Marianna Rothen must have started modeling around the same time I moved to New York. She was always that mousy, quirky girl with the pixie haircut and exemplary posture. She reminded me of a ballerina-gone-rockabilly, fragile and aloof. She had a sort of intelligent dorkiness, like Audrey Hepburn. And though she was a consistent, composed presence at castings throughout the years, we never went beyond the polite ‘Hello’ and ‘Goodbye’. And here I am in her Maiden Lane loft, with just those little bits of information and the exciting prospect of getting to know the young girl behind those amazing images of Julia Roitfeld for Kiki de Montparnasse.
You see, I never know what to expect when I set off on a shoot. In fact I have no expectations at all; the whole thing is improvisation. What will the apartment look like? How is her vintage collection? Will there be enough light? Will she be in a good mood? It’s all a great, fun gamble and a conscious exercise in imagination. Marianna’s penthouse apartment is located on one of my favorite streets in Manhattan, and not just because of the name. It’s a well-kept secret. “It is quiet at night and bustling during the day,” she agrees. But no one looks up. She lives here with her boyfriend of seven years, Urs who is a freelance Assistant Director. I always thought Marianna was German but turns out she has a Swiss dad, a Polish mom and grew up in Canada. I must have imagined the accent… She does a mean Borscht, loves to hike and has a funny obsession with checking her alarm millions of times before she goes to sleep. The soft box she shoots with is perched in the hallway – it’s a monster.
Marianna’s photographs are magnificent.
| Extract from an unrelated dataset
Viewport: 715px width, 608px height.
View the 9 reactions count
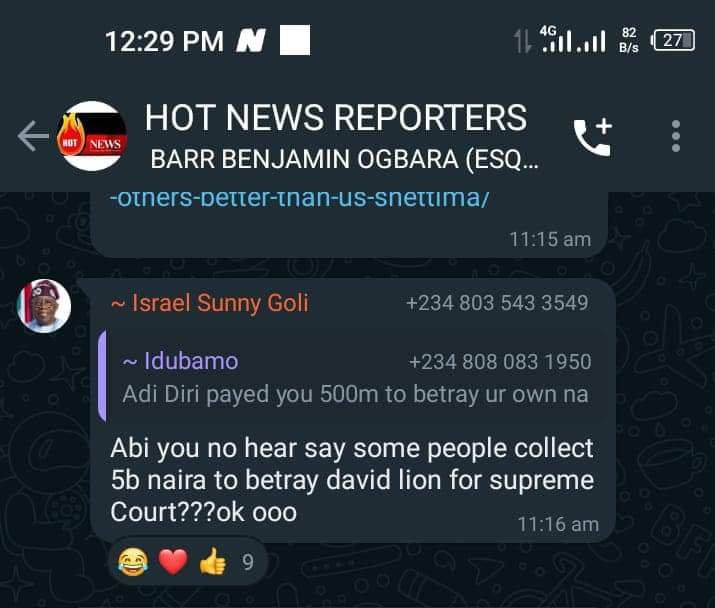point(248,562)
I’m sure you understand why I am especially smitten with them. She prefers the term “classic” because, she claims, “retro is the guise, but there’s more beneath that. I like an image that transcends time, that is relatable but not necessarily modern by our standards today. Retro is limiting because to most it refers to something passe.” At 15 she began taking pictures of the models in the model apartments and landscapes she saw on her travels. She attempted to got the sharp, sleek, digital fashion route but soon came to realize her work looked like everyone else’s because “it’s trying to be perfect”. Instead she started putting wigs on her friends – “hairstylists are not cheap; a wig was an easy fix” – dressing them up in vintage and shooting polaroids in front of a baby blue backdrop. Her models came to emulate the glorious, confident women of the sixties and seventies: Faye Dunaway, Claudia Cardinale, Catherine Deneuve, Monica Vitti, Brigitte Bardot, Sophia Loren and Lauren Bacall. And so she found a sexy little niche for herself.
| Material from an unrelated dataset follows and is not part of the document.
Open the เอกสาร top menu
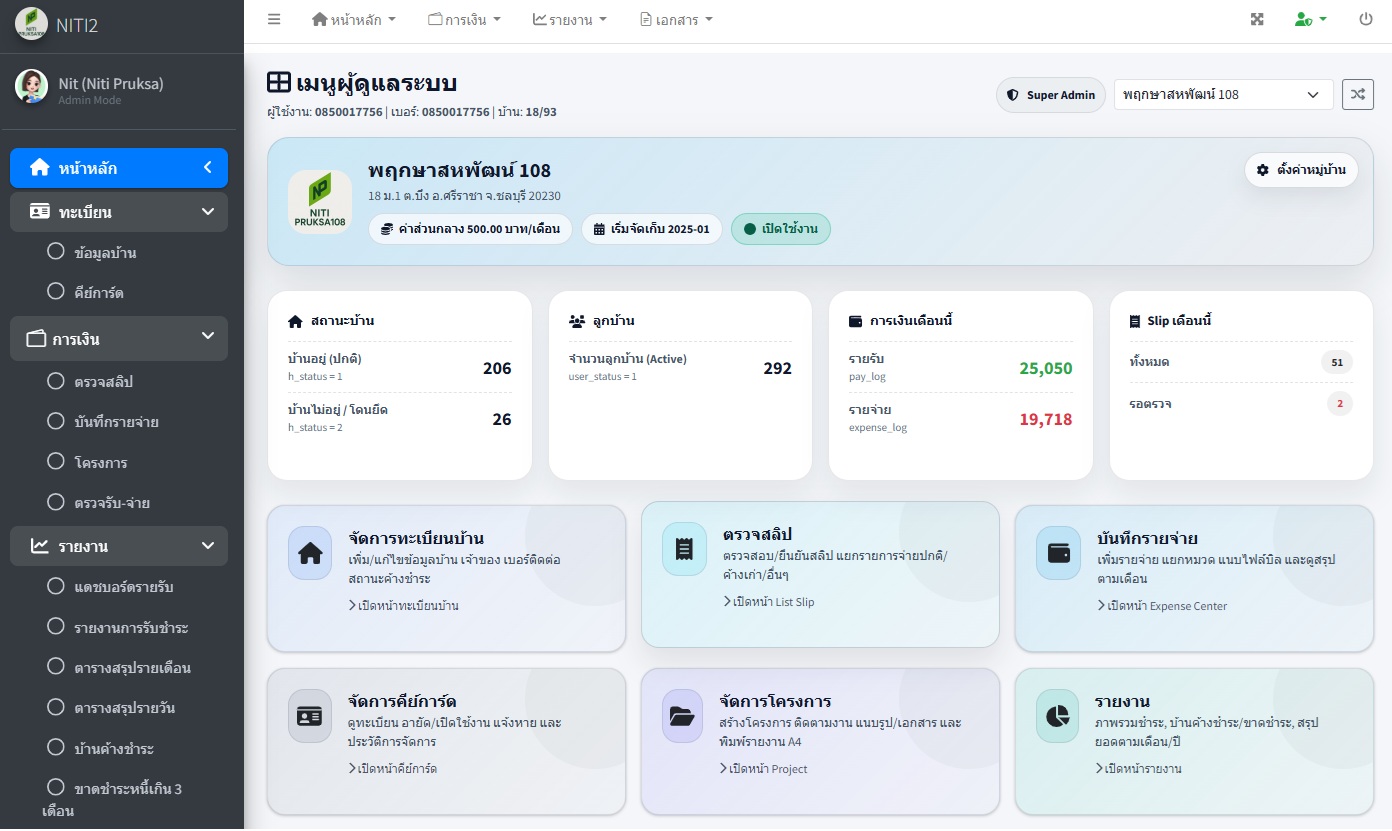This screenshot has width=1392, height=831. (x=677, y=19)
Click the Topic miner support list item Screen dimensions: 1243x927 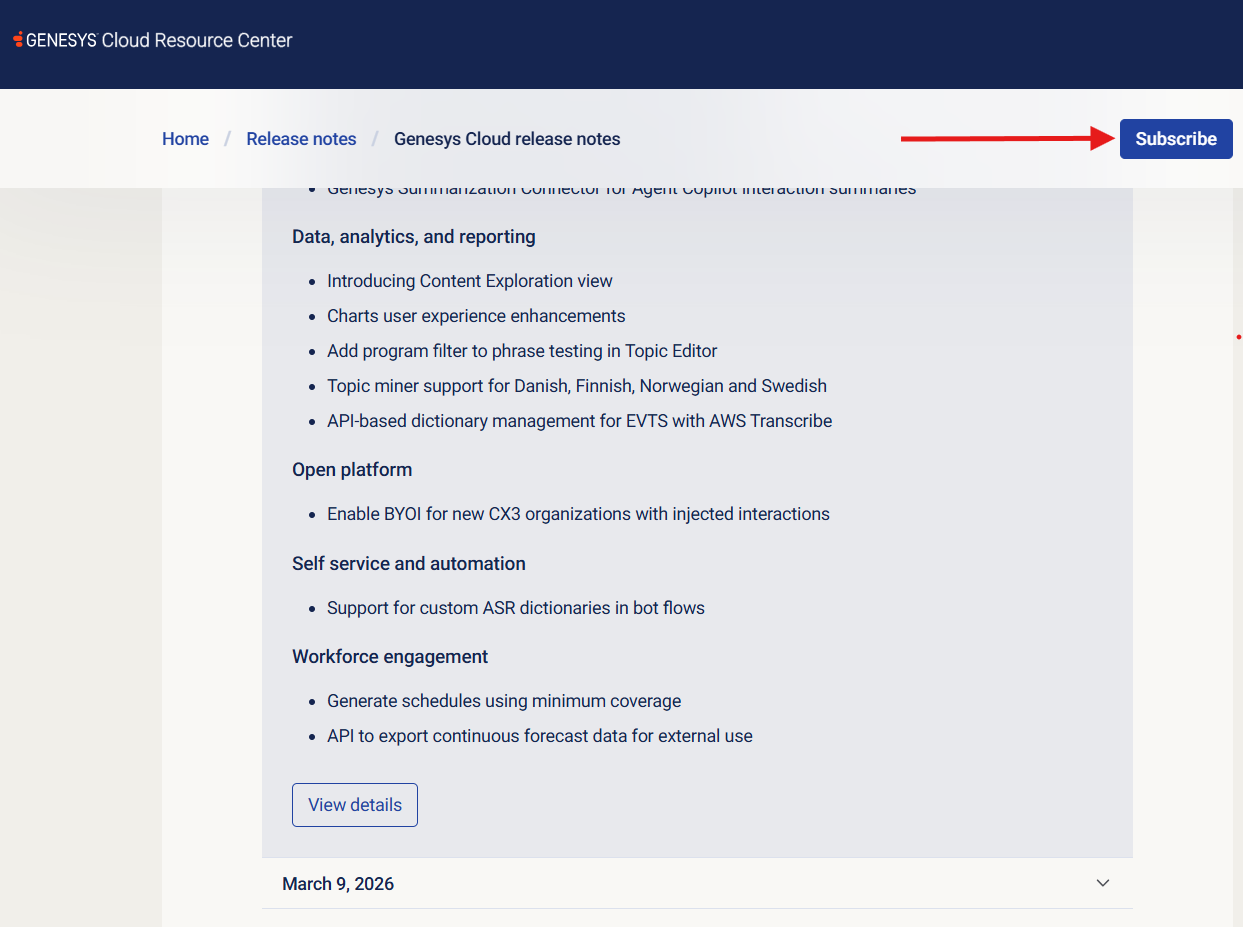pyautogui.click(x=577, y=386)
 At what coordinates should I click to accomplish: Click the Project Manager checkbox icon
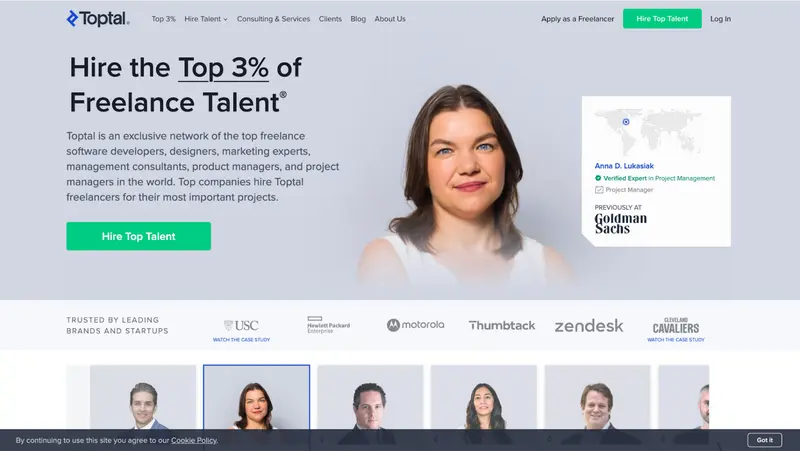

When I ask Marianna what she’s going to be wearing she guides me to her closet and pulls out eight meticulously selected, head to toe vintage outfits. “I have three styles,” she sums up, “my photographer style, my model style and my weekend style. My crossover outfit is a navy mini skirt, white shirt and my brown biker jacket with black ballet flats.” I see that the quirkiness persisted. She gets all her vintage from a grateful, generous director friend in Australia, who sends her packages on a regular basis – “vintage is very inexpensive in Australia. He does this with a few of his friends and we call the clothes ‘House of Perano’!” Her style is influenced by the imagery and old movies she references for her work. She even poses herself and creates a world of everything and everywhere Marianna. It’s the purest form of fantasy.